§ **Rows showing where targets appear**

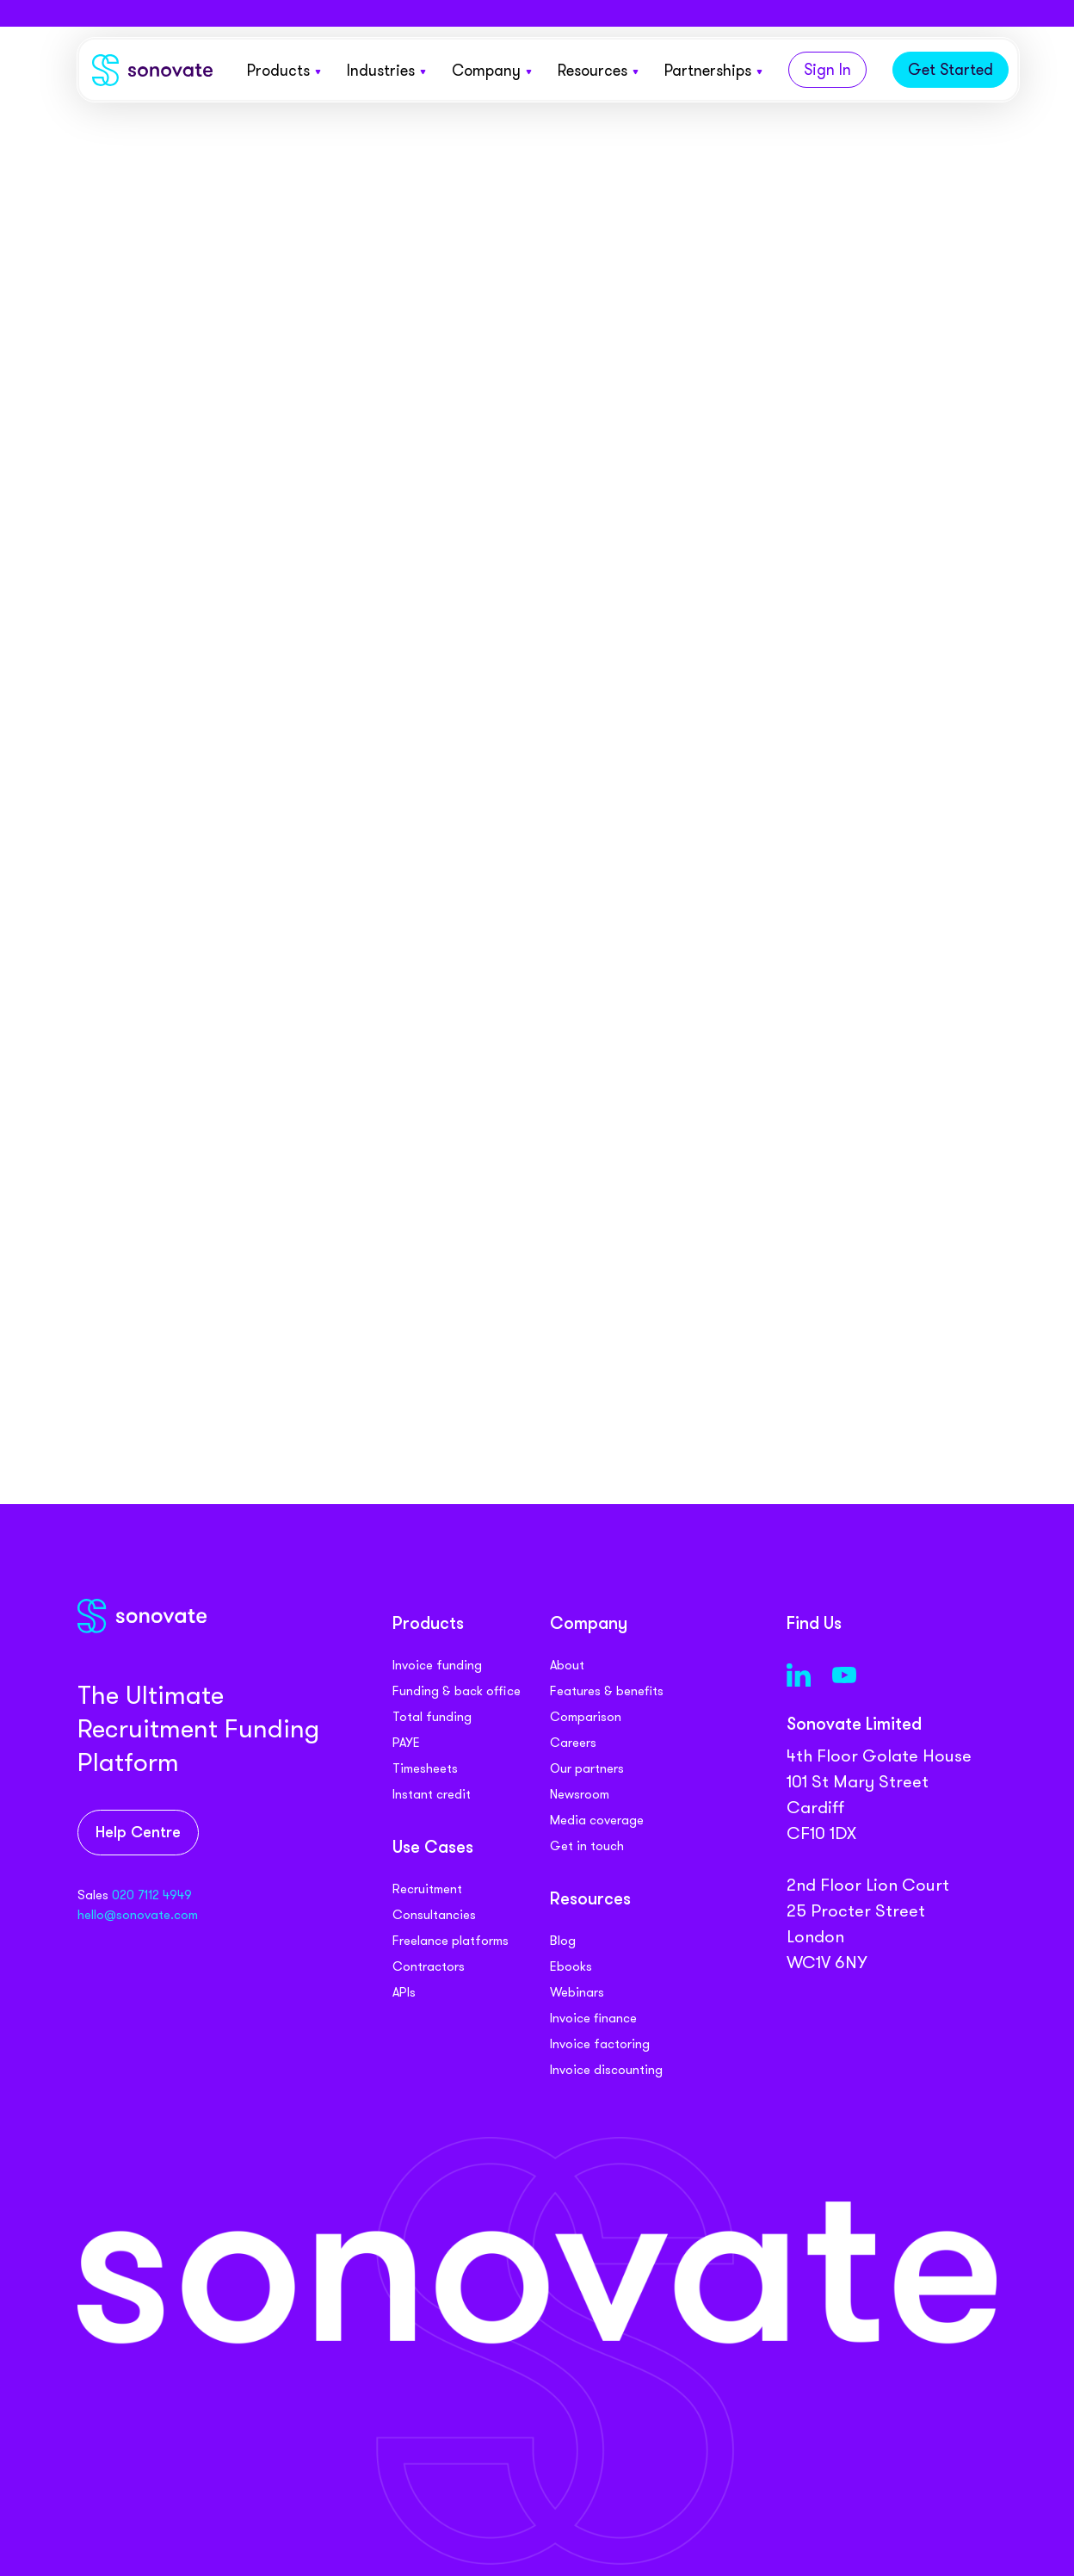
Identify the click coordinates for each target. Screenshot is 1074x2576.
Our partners (587, 1768)
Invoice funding (437, 1665)
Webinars (577, 1992)
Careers (573, 1742)
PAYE (406, 1742)
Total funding (432, 1716)
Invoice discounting (606, 2069)
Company (492, 70)
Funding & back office (456, 1690)
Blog (563, 1940)
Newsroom (579, 1794)
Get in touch (587, 1845)
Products (284, 70)
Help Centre (138, 1833)
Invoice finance (593, 2018)
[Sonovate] (152, 73)
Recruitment (427, 1888)
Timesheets (425, 1768)
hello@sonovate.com (137, 1914)
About (567, 1665)
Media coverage (597, 1820)
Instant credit (431, 1794)
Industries (386, 70)
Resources (598, 70)
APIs (404, 1992)
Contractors (428, 1966)
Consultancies (434, 1914)
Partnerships (713, 70)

§ **Exercise details**
Copy every line of the material above word for word, leaving out the pictures.

§ **Full solution**
Identify the click coordinates for each target. Screenshot is 1074x2576.
Our partners (587, 1768)
Invoice funding (437, 1665)
Webinars (577, 1992)
Careers (573, 1742)
PAYE (406, 1742)
Total funding (432, 1716)
Invoice discounting (606, 2069)
Company (492, 70)
Funding & back office (456, 1690)
Blog (563, 1940)
Newsroom (579, 1794)
Get in touch (587, 1845)
Products (284, 70)
Help Centre (138, 1833)
Invoice finance (593, 2018)
[Sonovate] (152, 73)
Recruitment (427, 1888)
Timesheets (425, 1768)
hello@sonovate.com (137, 1914)
About (567, 1665)
Media coverage (597, 1820)
Instant credit (431, 1794)
Industries (386, 70)
Resources (598, 70)
APIs (404, 1992)
Contractors (428, 1966)
Consultancies (434, 1914)
Partnerships (713, 70)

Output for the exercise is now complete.